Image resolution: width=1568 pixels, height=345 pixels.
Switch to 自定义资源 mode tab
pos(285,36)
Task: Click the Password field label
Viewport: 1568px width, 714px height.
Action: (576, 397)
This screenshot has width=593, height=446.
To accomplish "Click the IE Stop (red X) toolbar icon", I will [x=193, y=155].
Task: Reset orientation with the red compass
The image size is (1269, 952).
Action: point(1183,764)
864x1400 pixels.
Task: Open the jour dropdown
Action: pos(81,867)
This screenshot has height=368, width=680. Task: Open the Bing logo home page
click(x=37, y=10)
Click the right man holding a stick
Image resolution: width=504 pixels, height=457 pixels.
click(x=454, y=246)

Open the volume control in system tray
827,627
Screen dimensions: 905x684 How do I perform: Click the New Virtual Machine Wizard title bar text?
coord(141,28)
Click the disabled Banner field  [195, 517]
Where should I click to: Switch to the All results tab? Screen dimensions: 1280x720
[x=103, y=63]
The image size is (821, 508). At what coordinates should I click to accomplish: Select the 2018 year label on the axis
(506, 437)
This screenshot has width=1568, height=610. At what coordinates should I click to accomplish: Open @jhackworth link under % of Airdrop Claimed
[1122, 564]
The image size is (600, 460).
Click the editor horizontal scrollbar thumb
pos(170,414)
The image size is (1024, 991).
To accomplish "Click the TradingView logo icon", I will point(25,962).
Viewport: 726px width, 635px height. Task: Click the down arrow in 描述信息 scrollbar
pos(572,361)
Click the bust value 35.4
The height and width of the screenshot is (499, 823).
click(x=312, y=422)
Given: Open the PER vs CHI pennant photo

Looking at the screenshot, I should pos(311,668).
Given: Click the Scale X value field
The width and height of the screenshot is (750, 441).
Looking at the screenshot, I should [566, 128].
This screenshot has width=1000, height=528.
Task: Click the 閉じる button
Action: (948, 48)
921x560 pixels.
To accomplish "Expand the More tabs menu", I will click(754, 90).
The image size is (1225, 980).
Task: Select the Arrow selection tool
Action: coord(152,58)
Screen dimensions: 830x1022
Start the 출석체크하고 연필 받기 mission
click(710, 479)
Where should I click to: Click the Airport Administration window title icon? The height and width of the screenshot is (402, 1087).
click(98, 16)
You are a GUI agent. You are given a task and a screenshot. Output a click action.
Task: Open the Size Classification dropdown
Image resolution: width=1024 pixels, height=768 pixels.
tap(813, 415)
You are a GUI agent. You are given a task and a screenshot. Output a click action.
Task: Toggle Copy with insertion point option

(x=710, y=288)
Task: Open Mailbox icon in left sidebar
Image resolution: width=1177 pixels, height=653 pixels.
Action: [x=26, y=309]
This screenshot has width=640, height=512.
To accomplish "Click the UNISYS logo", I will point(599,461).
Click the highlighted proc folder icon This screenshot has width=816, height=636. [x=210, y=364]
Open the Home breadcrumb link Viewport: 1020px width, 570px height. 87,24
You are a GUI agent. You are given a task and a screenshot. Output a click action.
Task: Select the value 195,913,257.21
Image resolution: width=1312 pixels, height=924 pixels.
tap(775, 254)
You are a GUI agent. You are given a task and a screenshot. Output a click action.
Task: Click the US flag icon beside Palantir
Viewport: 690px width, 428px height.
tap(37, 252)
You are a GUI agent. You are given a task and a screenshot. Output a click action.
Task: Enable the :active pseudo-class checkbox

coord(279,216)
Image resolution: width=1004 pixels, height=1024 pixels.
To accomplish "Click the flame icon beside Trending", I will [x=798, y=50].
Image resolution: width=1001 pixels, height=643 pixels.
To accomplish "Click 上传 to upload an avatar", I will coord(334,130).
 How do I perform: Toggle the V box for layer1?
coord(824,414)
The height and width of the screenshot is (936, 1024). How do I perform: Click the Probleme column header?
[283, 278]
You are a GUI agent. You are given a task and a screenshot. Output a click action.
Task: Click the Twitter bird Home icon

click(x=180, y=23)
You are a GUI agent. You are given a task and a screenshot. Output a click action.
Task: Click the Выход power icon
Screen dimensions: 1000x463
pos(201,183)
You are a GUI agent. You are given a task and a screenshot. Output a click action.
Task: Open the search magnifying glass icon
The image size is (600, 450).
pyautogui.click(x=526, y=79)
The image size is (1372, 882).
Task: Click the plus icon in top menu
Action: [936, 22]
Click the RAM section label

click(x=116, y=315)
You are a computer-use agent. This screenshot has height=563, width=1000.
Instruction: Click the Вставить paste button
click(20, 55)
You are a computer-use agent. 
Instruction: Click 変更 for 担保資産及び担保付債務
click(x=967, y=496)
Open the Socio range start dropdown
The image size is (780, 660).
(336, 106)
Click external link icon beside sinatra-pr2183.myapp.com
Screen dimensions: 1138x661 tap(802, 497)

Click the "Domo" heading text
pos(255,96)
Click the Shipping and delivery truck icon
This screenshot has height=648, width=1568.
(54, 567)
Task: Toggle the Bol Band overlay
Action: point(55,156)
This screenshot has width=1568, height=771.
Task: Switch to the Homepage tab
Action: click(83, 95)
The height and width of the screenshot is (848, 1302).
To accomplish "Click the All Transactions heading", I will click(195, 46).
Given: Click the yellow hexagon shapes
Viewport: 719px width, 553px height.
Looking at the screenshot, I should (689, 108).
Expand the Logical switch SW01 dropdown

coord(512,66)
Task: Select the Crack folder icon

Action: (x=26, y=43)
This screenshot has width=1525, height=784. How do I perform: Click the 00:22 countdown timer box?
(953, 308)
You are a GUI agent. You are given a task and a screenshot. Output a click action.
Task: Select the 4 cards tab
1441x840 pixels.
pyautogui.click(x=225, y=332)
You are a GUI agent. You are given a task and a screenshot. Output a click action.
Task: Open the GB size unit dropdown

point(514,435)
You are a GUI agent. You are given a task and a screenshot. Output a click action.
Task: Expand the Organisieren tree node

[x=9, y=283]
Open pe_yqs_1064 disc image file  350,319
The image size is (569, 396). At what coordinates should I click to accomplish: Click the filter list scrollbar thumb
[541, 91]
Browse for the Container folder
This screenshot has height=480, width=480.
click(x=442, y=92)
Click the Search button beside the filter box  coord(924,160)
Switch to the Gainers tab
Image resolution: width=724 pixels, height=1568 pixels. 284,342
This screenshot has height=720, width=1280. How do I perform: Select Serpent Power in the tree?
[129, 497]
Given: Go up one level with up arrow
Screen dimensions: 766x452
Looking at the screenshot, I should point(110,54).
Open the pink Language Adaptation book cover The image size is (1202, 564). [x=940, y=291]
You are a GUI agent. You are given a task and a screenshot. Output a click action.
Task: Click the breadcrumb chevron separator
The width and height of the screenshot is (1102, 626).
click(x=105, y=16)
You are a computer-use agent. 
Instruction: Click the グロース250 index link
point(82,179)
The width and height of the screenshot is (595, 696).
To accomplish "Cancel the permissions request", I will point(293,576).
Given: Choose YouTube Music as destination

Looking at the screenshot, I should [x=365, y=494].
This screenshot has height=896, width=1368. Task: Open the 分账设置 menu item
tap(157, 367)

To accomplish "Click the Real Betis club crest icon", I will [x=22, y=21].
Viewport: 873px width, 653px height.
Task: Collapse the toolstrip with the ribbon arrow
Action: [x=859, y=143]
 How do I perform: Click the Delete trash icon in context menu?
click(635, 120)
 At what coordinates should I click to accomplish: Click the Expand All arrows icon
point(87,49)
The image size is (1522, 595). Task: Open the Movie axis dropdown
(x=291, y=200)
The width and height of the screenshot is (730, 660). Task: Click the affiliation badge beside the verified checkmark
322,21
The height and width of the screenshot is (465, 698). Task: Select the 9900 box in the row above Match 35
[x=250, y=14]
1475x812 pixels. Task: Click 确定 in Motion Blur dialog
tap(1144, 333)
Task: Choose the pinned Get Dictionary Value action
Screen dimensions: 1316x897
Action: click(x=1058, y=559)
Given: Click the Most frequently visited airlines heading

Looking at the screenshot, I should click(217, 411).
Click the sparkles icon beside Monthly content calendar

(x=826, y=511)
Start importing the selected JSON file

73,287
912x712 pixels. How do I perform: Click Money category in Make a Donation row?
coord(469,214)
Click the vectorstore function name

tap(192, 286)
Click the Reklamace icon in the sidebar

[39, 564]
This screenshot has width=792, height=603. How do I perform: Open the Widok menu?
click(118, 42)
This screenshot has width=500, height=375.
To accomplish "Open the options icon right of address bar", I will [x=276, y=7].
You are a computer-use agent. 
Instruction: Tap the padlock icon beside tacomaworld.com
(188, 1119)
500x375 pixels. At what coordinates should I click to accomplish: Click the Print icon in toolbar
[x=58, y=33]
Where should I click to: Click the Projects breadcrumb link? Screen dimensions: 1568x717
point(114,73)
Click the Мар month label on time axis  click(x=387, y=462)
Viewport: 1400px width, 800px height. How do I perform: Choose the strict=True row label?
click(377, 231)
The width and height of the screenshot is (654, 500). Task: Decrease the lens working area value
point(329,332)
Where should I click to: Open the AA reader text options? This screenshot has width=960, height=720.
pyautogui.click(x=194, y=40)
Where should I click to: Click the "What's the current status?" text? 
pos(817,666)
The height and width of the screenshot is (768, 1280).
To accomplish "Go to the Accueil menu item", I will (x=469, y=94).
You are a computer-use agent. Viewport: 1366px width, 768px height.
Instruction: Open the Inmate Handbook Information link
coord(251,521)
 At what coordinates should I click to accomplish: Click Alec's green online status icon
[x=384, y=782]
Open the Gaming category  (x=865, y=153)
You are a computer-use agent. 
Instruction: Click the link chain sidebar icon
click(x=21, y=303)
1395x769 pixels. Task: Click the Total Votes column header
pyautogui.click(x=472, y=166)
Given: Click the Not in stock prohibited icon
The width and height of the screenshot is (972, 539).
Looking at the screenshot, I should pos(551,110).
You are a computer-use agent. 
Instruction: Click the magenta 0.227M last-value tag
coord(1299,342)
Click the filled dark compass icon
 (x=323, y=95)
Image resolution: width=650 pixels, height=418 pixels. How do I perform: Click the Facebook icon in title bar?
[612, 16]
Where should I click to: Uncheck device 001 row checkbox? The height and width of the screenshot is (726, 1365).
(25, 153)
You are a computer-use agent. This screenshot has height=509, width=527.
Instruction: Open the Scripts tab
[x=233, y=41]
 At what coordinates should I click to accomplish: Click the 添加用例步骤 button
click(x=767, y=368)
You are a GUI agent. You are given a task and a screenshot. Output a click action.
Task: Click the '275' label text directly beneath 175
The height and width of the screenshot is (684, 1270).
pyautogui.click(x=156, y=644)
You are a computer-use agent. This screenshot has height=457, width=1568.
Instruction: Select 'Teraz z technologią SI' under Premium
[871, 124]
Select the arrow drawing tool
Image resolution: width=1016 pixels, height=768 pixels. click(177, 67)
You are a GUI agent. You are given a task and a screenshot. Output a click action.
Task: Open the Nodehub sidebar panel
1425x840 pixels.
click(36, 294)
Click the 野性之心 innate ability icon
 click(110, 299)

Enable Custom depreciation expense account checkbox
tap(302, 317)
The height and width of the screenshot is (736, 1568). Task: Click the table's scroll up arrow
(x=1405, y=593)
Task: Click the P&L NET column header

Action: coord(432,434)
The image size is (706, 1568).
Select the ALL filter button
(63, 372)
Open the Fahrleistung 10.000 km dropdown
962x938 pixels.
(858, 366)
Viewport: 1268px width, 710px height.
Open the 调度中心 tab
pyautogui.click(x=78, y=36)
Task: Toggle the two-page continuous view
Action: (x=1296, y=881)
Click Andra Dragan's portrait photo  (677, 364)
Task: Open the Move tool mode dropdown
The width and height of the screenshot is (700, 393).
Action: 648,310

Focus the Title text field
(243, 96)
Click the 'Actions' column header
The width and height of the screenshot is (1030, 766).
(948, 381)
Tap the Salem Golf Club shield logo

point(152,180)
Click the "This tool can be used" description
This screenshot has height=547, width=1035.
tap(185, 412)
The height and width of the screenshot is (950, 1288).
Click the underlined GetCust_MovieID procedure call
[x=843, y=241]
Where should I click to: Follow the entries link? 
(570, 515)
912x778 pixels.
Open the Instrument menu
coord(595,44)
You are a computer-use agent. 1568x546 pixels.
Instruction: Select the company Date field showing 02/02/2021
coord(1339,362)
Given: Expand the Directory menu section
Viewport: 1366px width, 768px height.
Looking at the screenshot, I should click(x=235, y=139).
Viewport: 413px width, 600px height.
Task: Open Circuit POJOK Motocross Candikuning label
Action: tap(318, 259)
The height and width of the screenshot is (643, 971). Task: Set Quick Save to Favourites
-=-=-
* _EXERCISE OBJECTIVE_
Report each line of the material above where the word "right" appears.

* _WORKED SOLUTION_
Click the right man holding a stick
To accomplish "Open the options icon right of address bar", I will [x=276, y=7].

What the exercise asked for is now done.